I’m not trying to prove you wrong. I’m merely stating that the Joker/Batman philosophy wasn’t always present in Joker/Batman stories. In fact it’s fairly new when comparatively speaking. And mostly it’s brought up by writers because of their long literary rivalry, something that couldn’t be written or even noted by fans until many years after their inceptions. So I don’t really think it’s fair to criticize Jacks Joker for lacking that so-called philosophy, really first brought aloud in Killing Joke, which did influence Batman 1989, but was also extremely new at the time too. So Jack’s not inaccurate, just accurate to a different depiction of the Batman/Joker duel. Plus it could be argued that it is there, just not as blatantly. Nolan is often criticized as being pretentious, which I can def. see how some could view it that way. Instead of having the audience themselves find the Jokers mantra, the Joker instead speaks it very aloud in The Dark Knight by describing his every "chaotic" reason.
Yeah, I mean, you don't expect the Joker to waffle on about the ying/yang of their struggle etc every time he appeared , it would get tiresome. But, you do get refences to this frame of mind he has on the situation through the books of the 70s and 80s every now and again, it was a staple that the Joker's character was partially composed of this attitude in regard to his struggles with BM.

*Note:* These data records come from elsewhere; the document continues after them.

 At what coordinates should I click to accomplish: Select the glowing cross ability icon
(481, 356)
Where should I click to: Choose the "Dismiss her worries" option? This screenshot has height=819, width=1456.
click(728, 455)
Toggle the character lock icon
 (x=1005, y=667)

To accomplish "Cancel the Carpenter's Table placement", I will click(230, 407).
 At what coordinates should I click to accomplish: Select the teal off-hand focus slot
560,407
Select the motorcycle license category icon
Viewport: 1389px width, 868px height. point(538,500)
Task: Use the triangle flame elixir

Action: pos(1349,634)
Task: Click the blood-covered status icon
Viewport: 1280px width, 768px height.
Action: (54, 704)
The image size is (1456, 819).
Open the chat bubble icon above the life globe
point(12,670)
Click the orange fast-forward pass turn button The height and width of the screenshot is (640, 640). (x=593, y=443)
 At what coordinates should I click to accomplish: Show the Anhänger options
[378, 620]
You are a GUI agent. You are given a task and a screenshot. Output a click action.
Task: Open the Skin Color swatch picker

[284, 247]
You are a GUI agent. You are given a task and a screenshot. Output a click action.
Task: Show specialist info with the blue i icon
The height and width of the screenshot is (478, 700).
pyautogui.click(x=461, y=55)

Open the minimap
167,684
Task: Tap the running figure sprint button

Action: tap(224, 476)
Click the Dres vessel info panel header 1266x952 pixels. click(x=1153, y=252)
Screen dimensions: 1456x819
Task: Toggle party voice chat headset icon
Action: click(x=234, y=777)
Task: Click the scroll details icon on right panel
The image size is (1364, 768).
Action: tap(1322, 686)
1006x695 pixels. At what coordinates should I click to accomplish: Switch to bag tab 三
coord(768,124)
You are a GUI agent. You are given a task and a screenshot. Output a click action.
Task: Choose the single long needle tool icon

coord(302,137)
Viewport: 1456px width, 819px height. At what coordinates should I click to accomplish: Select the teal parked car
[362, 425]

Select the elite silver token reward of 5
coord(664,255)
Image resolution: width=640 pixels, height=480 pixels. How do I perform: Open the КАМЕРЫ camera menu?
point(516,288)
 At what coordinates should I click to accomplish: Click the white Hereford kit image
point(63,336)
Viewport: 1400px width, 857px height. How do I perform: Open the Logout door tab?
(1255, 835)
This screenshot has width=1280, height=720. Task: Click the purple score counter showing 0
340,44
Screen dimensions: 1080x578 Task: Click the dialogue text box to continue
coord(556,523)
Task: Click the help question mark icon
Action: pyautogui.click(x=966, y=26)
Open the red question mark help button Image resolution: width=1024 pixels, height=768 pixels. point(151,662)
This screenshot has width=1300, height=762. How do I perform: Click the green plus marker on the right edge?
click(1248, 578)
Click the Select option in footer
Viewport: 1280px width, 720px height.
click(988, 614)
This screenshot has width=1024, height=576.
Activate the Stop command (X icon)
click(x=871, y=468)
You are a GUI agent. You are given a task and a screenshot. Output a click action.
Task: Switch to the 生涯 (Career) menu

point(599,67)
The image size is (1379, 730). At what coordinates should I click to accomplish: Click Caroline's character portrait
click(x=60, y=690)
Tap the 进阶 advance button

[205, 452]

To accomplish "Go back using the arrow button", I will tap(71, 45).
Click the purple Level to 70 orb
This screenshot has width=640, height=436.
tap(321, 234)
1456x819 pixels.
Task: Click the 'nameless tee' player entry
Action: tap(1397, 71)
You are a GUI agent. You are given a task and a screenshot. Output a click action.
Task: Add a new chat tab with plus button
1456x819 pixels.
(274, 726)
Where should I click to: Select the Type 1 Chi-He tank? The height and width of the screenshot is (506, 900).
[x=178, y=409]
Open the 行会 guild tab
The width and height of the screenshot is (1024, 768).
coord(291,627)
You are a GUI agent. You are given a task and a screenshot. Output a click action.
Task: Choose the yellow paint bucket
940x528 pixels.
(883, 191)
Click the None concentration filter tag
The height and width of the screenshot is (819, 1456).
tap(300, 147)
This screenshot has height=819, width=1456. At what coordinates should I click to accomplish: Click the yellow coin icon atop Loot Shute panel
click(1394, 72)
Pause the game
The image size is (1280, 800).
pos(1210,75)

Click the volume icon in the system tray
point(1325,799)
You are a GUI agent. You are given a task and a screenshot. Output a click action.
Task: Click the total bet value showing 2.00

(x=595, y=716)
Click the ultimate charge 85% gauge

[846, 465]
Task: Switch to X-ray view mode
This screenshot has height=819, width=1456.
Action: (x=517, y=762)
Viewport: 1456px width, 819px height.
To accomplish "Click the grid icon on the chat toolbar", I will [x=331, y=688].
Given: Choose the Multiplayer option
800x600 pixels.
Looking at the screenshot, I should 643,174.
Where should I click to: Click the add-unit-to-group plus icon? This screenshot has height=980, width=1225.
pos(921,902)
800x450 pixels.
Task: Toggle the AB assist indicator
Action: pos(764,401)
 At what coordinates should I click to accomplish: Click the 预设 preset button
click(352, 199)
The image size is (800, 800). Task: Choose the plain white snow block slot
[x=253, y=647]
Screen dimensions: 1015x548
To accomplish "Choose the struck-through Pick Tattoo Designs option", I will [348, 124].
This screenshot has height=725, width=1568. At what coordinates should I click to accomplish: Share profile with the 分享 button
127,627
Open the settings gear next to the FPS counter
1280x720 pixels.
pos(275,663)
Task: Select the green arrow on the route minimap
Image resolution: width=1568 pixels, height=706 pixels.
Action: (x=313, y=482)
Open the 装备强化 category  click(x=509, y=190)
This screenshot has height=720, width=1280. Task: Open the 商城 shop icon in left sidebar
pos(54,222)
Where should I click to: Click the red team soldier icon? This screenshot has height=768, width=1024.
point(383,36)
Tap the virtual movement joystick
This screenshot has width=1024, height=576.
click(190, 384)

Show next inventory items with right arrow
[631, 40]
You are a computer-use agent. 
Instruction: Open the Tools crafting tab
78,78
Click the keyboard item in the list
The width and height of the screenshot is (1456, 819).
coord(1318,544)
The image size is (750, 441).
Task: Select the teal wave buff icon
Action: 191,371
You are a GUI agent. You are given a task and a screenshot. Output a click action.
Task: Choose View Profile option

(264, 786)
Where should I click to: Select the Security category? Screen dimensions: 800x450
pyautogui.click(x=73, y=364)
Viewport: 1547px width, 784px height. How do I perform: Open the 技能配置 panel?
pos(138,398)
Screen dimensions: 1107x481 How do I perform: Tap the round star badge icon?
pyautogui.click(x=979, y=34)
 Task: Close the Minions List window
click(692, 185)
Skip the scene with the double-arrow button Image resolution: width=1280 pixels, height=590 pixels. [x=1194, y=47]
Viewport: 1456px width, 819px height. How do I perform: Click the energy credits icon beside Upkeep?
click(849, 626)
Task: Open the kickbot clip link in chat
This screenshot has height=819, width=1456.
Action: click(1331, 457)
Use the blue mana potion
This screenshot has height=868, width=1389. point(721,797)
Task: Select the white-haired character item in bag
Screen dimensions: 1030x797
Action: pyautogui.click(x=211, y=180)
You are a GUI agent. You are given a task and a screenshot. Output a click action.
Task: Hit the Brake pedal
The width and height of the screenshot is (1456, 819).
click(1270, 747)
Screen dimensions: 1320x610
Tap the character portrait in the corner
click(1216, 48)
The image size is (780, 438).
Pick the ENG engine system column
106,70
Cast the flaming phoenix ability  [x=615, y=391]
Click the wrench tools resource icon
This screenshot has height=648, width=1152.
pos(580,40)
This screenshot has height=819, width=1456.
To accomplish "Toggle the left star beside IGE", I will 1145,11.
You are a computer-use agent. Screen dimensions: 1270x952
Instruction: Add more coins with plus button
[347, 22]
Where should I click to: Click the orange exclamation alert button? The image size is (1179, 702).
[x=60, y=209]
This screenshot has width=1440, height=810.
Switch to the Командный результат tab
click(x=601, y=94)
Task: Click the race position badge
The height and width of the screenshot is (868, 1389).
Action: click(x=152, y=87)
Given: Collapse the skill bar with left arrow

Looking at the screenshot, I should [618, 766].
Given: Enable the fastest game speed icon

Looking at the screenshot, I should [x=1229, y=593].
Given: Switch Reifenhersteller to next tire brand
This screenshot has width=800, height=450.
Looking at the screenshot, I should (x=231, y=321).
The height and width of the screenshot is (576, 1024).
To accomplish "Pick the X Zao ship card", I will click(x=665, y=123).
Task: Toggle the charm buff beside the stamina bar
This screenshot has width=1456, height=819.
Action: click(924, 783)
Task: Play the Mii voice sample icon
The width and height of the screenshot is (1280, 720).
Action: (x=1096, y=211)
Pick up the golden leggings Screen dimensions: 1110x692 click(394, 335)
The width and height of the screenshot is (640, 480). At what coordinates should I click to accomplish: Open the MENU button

'5 way' was a milestone, and what every succesive Joker writer would have based their character off. Denny O Neil was editing the books, and would have kept that philosophy in(that he introduced), as in, he would have rejevted anything that deviated from it. ie The Joker may hate BM, but he respects him.
I have to say, it was there in the books(edit: post '5 way'), refs to their ongoing titanic battle of wits, and how they were made for each other.
I realise Jack's could be said to be based on the earlier era, but you were saying most Batman comicbook fans you came across preffered Nicolson, when this is simply not the case. To a lot of fans, myself included, we finally got the Joker you would expect to see in a modern BM tale, ie since '5 way'.
edit: and you have now edited in since I quoted you, that you have come across many cb fans who prefer Ledger, but that was different to what you were saying before, which is what I was talking about here.
The Joker explaining himself and his actions lead to some great dialoge, and that fantastic interogation scene, which was not the usual interogation room scenario, I wouldn't change any of that personally.
edit: What the Killing Joke did was bring this situation to a head, but it had always been there since the modern joker was introduced in '5 way'.
I've said this in a KJ thread before, and i remember this feeling when I first read it, but the best thing about the KJ, to me, as a long term fan, was that it contained the no bs conversation between BM and the Joker we had all been waiting on.
With the refs to their ongoing battle of wits, made for each other etc, Alan Moore took that on board and had BM confront the situation with his 'We're going to kill each other' spiel, the conversation that ends up getting aired between them at the end of the book(and could not have been executed better imo).
edit: RE: your statement that the ideological rivalry is there in Batman89, but just not as blatant.
No, it's not there, what is there is a hamfisted attempt to give the Joker and Batman a connection through making the Joker the killer of Batman's parents.
What this results in is giving the audience the impression that Batman is all the more determined to hunt down and kill the Joker beacause of this action, not because his crimes are growing more out of control, and it becomes an act of revenge, not justice.
Why not just have Batman going after the Joker because they are natural enemies, Batman, the guy who tries to control the chaos of the world, and the Joker, the bringer of chaos.
They went for a usual 'Death Wish'/'Commando' revenge movie trope, instead of writing up a more serious and intelligent Joker, and in the process gave Batman a quality he had never had before in the comics, that of a bloodthirsty killer dead set on revenge.